Tahran’ın Azerbaycan’a yönelik korkularının artmasının nedeninin İsrail ile Azerbaycan’ın yakınlaşması olduğunu söyleyenler var. Ama tek neden bu değil. İran’ın Azerbaycan’a dair şüpheleri ve korkuları var ve bu politika yıllardır devam ediyor. Öncelikle İran’da yaşayan 40 milyon Azerbaycan Türkü meselesi var. Bu İran için ciddi bir faktör. 40 milyon insanın ulusal hakları tanınmıyor; bugün İran’da Azerbaycan dilinde ortaokul, üniversite, gazete ve dergi yok. Azerbaycan Türklerinin zaman zaman protesto eylemleri gerçekleştirmesi İran içinde ciddi kaygılara neden olmakta, İran’ı bölmek isteyen dış güçlerin gelecek planlarında Azerbaycan Türklerini takip etme ve onların Tahran rejimine karşı çıkma faktörü de yer almaktadır. Orada yaşayan 40 milyon Türk, İran’da yaşayan diğer halklardan çok daha ciddi ve güçlü bir güçtür.

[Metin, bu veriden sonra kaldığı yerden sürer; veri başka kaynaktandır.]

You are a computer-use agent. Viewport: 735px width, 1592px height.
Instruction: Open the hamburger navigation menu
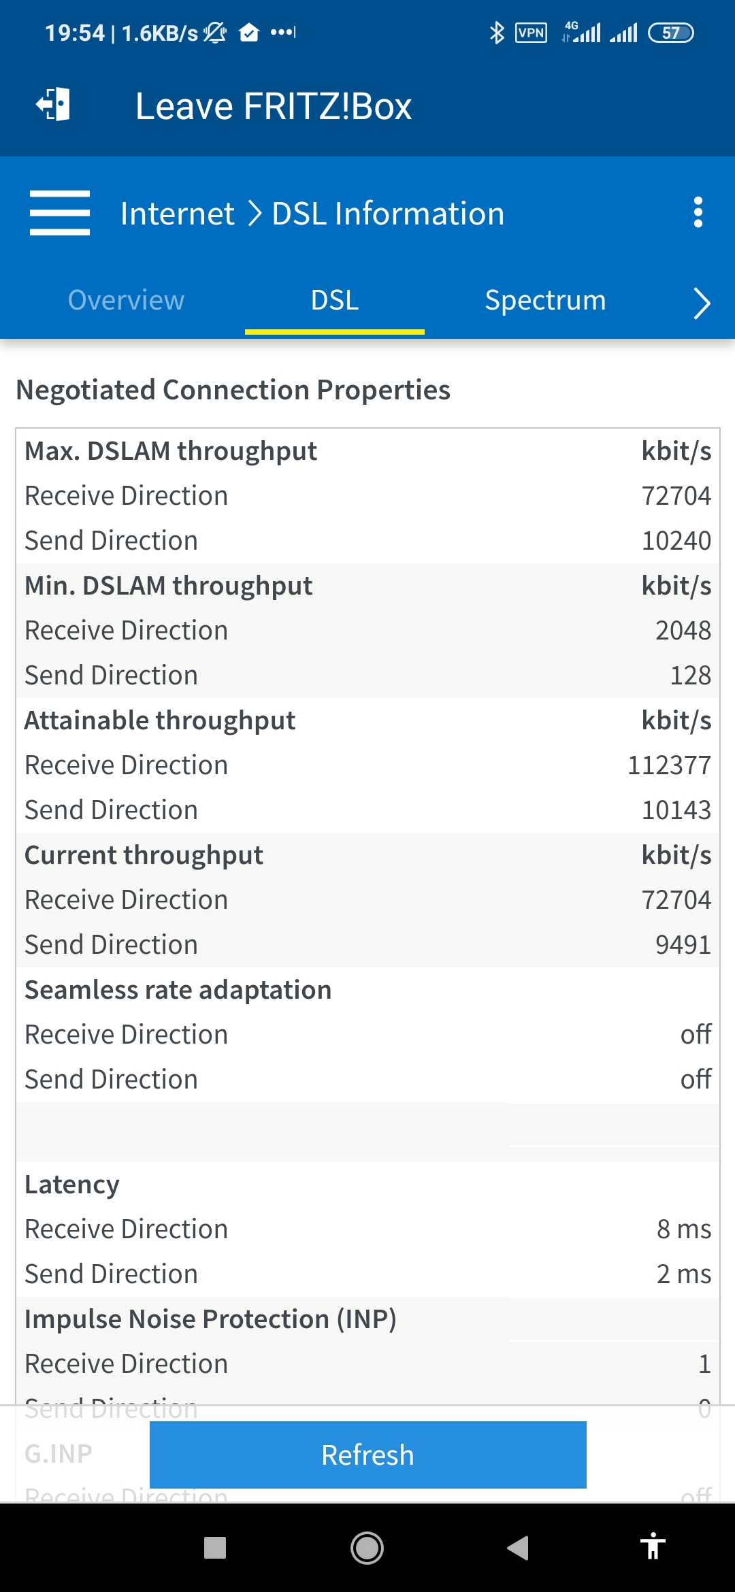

İsrail-Azerbaycan ilişkileri sadece bir bahane. Çünkü bu ilişkiler Tahran’a tehdit oluşturmuyor. Ayrıca Azerbaycan’ın İsrail’le ilişkileri İran’a ya da herhangi bir üçüncü ülkeye karşı değildir. Bugün İsrail-Türkiye ilişkileri istenilen düzeyde değil. Ancak Türkiye, Azerbaycan’ın İsrail’le yakın ilişkileri konusunda hiçbir zaman endişesini dile getirmedi. Çünkü Türkiye ile Azerbaycan kardeş ülkelerdir ve taraflar arasında güven vardır. Ama İran-Azerbaycan ilişkilerini böyle düşünmek mümkün değil. Çünkü İran, Azerbaycan’ı her zaman tehlike kaynağı olarak görmüştür. Genel olarak Tahran rejimi, yanında olmayan tüm ülkeleri kendisi için gerçek bir tehdit olarak görüyor.

Sorun İran’dadır ve Tahran rejiminden kaynaklanmaktadır. İran bölgede büyük bir güç gibi davranıyor ve herkesin buna uymasını istiyor. Ama gerçek farklıdır. Azerbaycan küçük bir ülke olmasına rağmen uluslararası alanda gücü ve dostları çoktur. İran da bunu dikkate almalı bence.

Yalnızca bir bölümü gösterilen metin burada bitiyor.